In the original screenplay, Bandit's last name is LaRoue, Carrie's name was Kate, Cledus' was 'Bandit II', Big Enos and Little Enos were Kyle and Dickey, there was no Junior, Bandit's car was not a Trans Am, and the reward for making the run was a new truck, not $80,000.
Adding the Junior Justice character (Mike Henry) was Jackie Gleason's idea. "I can't be in the car alone," Gleason said. "Put someone in there with me to play off of."
7. THE STUDIO WANTED RICHARD BOONE TO PLAY SHERIFF BUFORD T. JUSTICE.
Reynolds wanted someone "a little crazier, a little more dangerous, and a lot funnier" than Richard Boone, so he suggested Gleason.
8. BUFORD T. JUSTICE WAS BASED ON SOMEONE REYNOLDS'S FATHER KNEW.
Reynolds' father was a Riviera Beach, Florida police chief, and he knew a Buford T. Justice type.
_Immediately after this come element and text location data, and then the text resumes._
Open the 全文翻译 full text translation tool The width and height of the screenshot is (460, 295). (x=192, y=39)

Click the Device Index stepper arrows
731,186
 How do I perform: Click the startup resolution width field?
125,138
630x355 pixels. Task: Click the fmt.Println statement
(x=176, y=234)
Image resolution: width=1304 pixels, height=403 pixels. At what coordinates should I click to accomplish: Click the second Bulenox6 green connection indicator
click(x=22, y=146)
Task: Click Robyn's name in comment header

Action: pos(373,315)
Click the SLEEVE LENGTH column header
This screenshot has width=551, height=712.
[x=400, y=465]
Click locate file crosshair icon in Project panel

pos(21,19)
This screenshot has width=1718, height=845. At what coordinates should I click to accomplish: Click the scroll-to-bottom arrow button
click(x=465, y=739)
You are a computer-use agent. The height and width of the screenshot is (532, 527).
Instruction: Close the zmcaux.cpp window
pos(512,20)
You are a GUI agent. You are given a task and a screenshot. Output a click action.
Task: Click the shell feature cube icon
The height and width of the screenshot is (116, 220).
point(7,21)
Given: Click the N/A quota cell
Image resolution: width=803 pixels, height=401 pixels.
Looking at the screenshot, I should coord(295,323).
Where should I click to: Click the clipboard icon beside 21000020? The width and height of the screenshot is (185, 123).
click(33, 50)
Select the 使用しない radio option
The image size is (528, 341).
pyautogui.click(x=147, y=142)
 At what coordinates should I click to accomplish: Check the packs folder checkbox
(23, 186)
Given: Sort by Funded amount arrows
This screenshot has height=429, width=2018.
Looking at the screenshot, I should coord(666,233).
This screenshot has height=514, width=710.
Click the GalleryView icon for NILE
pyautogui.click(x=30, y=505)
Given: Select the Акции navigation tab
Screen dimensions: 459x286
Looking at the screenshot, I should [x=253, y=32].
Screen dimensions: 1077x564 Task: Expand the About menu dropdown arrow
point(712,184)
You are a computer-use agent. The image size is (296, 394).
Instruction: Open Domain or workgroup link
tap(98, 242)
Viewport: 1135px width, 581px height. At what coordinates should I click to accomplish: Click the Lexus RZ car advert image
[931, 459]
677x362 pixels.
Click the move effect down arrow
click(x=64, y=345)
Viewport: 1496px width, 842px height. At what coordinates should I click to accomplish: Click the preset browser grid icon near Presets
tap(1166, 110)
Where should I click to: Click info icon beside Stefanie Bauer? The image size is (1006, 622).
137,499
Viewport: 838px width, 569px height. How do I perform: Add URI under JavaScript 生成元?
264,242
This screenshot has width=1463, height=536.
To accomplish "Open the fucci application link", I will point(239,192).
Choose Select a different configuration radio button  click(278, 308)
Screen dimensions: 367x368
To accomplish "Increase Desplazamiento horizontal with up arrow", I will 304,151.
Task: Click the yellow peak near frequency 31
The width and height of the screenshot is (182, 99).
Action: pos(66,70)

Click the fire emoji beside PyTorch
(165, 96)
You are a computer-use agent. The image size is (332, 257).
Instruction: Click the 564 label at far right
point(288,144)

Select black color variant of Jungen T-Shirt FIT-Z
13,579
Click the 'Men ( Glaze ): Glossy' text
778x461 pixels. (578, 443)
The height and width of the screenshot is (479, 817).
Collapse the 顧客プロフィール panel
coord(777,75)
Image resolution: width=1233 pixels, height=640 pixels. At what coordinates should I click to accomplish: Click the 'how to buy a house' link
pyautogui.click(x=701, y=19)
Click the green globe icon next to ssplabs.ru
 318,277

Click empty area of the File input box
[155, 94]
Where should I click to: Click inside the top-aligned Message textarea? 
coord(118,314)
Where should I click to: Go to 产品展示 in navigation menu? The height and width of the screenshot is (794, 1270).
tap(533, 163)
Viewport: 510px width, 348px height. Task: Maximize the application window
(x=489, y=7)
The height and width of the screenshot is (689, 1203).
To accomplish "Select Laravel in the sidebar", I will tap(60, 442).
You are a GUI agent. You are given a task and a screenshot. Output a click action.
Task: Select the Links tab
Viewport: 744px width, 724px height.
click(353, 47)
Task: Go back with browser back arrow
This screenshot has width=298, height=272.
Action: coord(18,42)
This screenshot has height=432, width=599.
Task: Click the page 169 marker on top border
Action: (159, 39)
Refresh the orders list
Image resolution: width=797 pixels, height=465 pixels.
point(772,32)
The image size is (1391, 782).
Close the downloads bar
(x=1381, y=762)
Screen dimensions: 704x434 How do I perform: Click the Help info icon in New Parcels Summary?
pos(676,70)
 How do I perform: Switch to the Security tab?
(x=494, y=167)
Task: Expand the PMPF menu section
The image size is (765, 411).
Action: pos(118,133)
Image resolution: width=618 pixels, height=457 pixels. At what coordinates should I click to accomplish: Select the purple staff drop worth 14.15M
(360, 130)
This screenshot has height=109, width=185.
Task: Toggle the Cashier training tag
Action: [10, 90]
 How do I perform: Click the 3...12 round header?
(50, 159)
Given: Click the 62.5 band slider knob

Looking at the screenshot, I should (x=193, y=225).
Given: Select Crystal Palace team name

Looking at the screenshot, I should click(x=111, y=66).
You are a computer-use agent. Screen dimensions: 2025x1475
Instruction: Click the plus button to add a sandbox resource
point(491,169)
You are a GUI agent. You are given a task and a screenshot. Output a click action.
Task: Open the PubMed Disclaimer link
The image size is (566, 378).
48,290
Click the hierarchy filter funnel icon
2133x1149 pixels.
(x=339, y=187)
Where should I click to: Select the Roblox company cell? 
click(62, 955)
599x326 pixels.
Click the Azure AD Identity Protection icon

One of the things the real Buford T. Justice said was "sumbitch." Reynolds told Gleason about the man's bastardization of "son of a bitch" and Gleason ran with it.
9. JACKIE GLEASON AD LIBBED.
10. GLEASON ENJOYED "HAMBURGERS" ON SET.
Gleason would often ask his assistant Mal for a "hamburger," which was code for a glass of bourbon.
11. REYNOLDS AND GLEASON WERE SUPPOSED TO SHARE MORE SCREEN TIME.
Variety reported that, "after shooting the first of what was intended to be a handful of scenes with Reynolds and Jackie Gleason on screen together, Reynolds demanded that the subsequent scenes be scrapped. Why? The question isn’t directly answered, or even indirectly addressed."
12. "EAST BOUND AND DOWN" WAS WRITTEN OVERNIGHT.
Jerry Reed (Cledus) also provided the hit song "East Bound and Down" for the film. After promising he would come up with a song, he didn't have one at the end of filming. After Needham asked him about it, Reed promised he would have something for him the following morning. Despite being out all night, Reed managed to sing his new song "East Bound and Down" for Needham the next day. When Needham didn't react right away, Reed said, "If you don't like it I can change it. "If you change one damn note, I'll f*ckin' kill you!" the director replied.
13. ALFRED HITCHCOCK WAS A BIG FAN OF THE FILM.
His daughter Patricia revealed that every Wednesday her father would screen films on the lot in his office. The last one he ever screened was Smokey and the Bandit, his favorite film of his last few years.